TASK DESCRIPTION
Every line holding "computer" should be copied from the records below.

RECORDS SUPPLIED
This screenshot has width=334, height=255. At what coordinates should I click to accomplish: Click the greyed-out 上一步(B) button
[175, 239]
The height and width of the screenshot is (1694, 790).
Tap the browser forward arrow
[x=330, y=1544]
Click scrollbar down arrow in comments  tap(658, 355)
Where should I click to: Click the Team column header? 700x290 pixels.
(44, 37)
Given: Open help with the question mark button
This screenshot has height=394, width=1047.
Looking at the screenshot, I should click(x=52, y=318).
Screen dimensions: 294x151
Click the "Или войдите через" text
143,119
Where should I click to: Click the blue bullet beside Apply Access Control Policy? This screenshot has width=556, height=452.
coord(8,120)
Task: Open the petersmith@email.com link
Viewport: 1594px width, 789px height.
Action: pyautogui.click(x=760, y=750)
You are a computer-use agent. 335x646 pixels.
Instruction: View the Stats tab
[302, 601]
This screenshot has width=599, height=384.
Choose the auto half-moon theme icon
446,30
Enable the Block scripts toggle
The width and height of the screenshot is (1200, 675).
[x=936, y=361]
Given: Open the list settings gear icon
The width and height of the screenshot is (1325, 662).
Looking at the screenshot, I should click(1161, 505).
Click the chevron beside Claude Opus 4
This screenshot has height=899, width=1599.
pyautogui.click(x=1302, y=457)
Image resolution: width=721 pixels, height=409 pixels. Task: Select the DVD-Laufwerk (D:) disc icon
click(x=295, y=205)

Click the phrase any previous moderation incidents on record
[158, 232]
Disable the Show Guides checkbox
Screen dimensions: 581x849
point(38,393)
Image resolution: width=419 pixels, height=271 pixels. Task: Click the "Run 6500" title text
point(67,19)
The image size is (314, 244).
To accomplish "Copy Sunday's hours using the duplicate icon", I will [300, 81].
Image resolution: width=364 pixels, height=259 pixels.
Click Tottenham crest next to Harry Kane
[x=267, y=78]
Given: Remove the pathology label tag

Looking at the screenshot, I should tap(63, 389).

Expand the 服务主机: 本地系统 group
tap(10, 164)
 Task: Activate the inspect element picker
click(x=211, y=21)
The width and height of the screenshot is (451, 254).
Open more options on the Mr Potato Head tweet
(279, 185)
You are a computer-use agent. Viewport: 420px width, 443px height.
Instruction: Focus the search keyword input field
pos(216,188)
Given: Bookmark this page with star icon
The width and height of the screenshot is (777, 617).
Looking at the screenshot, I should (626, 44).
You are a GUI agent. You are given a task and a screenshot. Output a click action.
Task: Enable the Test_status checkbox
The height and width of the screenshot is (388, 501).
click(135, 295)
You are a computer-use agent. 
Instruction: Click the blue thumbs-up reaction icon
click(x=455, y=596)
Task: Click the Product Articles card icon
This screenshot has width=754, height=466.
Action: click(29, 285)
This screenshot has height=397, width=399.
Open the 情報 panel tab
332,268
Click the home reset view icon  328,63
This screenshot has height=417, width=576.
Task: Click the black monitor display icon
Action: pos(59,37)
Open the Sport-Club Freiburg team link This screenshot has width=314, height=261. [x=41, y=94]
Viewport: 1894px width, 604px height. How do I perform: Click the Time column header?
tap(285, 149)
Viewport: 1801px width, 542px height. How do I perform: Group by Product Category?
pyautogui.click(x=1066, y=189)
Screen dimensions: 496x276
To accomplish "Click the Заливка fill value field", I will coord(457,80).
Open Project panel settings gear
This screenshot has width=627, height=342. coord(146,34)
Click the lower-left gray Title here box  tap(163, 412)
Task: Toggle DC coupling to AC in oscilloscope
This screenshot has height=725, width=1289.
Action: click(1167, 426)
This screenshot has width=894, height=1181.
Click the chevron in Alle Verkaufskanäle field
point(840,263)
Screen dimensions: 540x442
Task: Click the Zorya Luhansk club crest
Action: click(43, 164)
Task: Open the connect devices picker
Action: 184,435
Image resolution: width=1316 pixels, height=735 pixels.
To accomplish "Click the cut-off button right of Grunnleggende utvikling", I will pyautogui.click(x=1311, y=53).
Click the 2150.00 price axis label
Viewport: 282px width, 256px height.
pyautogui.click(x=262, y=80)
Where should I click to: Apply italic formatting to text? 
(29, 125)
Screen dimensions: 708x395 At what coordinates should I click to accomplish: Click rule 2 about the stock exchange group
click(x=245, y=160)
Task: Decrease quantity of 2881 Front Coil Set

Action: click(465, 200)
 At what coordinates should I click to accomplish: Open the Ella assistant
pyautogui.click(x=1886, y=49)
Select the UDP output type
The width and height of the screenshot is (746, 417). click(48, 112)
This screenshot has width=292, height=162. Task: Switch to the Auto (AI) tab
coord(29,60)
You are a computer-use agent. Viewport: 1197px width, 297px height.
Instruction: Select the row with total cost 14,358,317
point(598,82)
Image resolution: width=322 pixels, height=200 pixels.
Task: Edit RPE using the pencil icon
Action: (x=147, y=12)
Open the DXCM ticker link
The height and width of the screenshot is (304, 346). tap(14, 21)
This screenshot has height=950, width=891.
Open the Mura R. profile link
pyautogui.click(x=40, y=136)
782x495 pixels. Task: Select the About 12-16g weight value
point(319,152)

ANSWER FOR THIS EXERCISE
You are a computer-use agent. 335x646 pixels.
You are a computer-use agent. Viewport: 420px width, 443px height.
You are a computer-use agent. 
You are a computer-use agent. Viewport: 1197px width, 297px height.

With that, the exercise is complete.